Brief: From top to bottom, each entry below must be reproduced exactly.

Input material:
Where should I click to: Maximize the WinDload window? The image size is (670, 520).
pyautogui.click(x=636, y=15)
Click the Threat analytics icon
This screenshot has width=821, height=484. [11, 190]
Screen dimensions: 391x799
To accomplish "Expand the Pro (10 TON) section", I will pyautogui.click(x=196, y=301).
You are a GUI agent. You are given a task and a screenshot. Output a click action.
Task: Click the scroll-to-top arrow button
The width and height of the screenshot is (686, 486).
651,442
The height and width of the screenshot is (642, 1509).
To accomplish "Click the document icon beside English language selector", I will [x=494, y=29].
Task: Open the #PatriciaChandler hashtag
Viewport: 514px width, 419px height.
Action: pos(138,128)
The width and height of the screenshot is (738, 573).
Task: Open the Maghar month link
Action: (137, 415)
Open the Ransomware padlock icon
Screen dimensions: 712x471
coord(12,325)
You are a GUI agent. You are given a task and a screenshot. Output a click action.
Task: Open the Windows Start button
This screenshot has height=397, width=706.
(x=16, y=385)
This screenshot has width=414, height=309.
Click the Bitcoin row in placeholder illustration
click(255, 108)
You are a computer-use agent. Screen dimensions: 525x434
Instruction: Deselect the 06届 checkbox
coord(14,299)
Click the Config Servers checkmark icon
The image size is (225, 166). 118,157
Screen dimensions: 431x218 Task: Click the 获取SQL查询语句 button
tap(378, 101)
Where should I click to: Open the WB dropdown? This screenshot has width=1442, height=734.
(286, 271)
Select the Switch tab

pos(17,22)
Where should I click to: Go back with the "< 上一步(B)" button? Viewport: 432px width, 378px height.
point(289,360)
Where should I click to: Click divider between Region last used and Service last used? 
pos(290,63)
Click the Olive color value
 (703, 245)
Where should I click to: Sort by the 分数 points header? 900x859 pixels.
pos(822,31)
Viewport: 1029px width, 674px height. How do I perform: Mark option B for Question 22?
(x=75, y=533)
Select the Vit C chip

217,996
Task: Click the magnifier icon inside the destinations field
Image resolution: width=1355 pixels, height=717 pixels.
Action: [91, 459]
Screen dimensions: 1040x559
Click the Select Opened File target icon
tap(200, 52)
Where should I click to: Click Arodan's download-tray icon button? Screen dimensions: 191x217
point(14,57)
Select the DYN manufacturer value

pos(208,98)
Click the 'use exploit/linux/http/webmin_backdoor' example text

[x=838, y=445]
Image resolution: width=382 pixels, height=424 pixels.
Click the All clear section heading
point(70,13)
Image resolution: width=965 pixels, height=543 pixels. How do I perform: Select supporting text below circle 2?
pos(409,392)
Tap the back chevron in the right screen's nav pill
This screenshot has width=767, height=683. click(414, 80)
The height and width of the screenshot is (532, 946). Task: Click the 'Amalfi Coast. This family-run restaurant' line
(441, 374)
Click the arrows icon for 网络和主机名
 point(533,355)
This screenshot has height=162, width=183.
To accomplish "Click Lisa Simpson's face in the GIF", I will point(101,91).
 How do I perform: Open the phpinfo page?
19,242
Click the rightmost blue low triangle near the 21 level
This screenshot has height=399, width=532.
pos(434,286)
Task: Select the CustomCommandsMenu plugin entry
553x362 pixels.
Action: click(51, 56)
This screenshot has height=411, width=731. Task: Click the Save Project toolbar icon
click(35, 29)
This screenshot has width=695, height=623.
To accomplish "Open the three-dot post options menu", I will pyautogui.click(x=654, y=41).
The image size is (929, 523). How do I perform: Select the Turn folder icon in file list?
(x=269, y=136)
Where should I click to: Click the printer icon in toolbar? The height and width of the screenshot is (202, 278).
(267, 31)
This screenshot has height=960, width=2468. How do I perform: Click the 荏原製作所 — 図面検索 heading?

Response to the task:
Where should I click to: Maximize the WinDload window? The image size is (670, 520).
pyautogui.click(x=636, y=15)
Click the Threat analytics icon
This screenshot has width=821, height=484. [11, 190]
Screen dimensions: 391x799
To accomplish "Expand the Pro (10 TON) section", I will pyautogui.click(x=196, y=301).
You are a GUI agent. You are given a task and a screenshot. Output a click action.
Task: Click the scroll-to-top arrow button
The width and height of the screenshot is (686, 486).
651,442
The height and width of the screenshot is (642, 1509).
To accomplish "Click the document icon beside English language selector", I will [x=494, y=29].
Task: Open the #PatriciaChandler hashtag
Viewport: 514px width, 419px height.
Action: pos(138,128)
The width and height of the screenshot is (738, 573).
Task: Open the Maghar month link
Action: (137, 415)
Open the Ransomware padlock icon
Screen dimensions: 712x471
coord(12,325)
You are a GUI agent. You are given a task and a screenshot. Output a click action.
Task: Open the Windows Start button
This screenshot has height=397, width=706.
(x=16, y=385)
This screenshot has width=414, height=309.
Click the Bitcoin row in placeholder illustration
click(255, 108)
You are a computer-use agent. Screen dimensions: 525x434
Instruction: Deselect the 06届 checkbox
coord(14,299)
Click the Config Servers checkmark icon
The image size is (225, 166). 118,157
Screen dimensions: 431x218 Task: Click the 获取SQL查询语句 button
tap(378, 101)
Where should I click to: Open the WB dropdown? This screenshot has width=1442, height=734.
(286, 271)
Select the Switch tab

pos(17,22)
Where should I click to: Go back with the "< 上一步(B)" button? Viewport: 432px width, 378px height.
point(289,360)
Where should I click to: Click divider between Region last used and Service last used? 
pos(290,63)
Click the Olive color value
 (703, 245)
Where should I click to: Sort by the 分数 points header? 900x859 pixels.
pos(822,31)
Viewport: 1029px width, 674px height. How do I perform: Mark option B for Question 22?
(x=75, y=533)
Select the Vit C chip

217,996
Task: Click the magnifier icon inside the destinations field
Image resolution: width=1355 pixels, height=717 pixels.
Action: [91, 459]
Screen dimensions: 1040x559
Click the Select Opened File target icon
tap(200, 52)
Where should I click to: Click Arodan's download-tray icon button? Screen dimensions: 191x217
point(14,57)
Select the DYN manufacturer value

pos(208,98)
Click the 'use exploit/linux/http/webmin_backdoor' example text

[x=838, y=445]
Image resolution: width=382 pixels, height=424 pixels.
Click the All clear section heading
point(70,13)
Image resolution: width=965 pixels, height=543 pixels. How do I perform: Select supporting text below circle 2?
pos(409,392)
Tap the back chevron in the right screen's nav pill
This screenshot has width=767, height=683. click(414, 80)
The height and width of the screenshot is (532, 946). Task: Click the 'Amalfi Coast. This family-run restaurant' line
(441, 374)
Click the arrows icon for 网络和主机名
 point(533,355)
This screenshot has height=162, width=183.
To accomplish "Click Lisa Simpson's face in the GIF", I will point(101,91).
 How do I perform: Open the phpinfo page?
19,242
Click the rightmost blue low triangle near the 21 level
This screenshot has height=399, width=532.
pos(434,286)
Task: Select the CustomCommandsMenu plugin entry
553x362 pixels.
Action: click(51, 56)
This screenshot has height=411, width=731. Task: Click the Save Project toolbar icon
click(35, 29)
This screenshot has width=695, height=623.
To accomplish "Open the three-dot post options menu", I will pyautogui.click(x=654, y=41).
The image size is (929, 523). How do I perform: Select the Turn folder icon in file list?
(x=269, y=136)
Where should I click to: Click the printer icon in toolbar? The height and width of the screenshot is (202, 278).
(267, 31)
This screenshot has height=960, width=2468. How do I perform: Click the 荏原製作所 — 図面検索 heading?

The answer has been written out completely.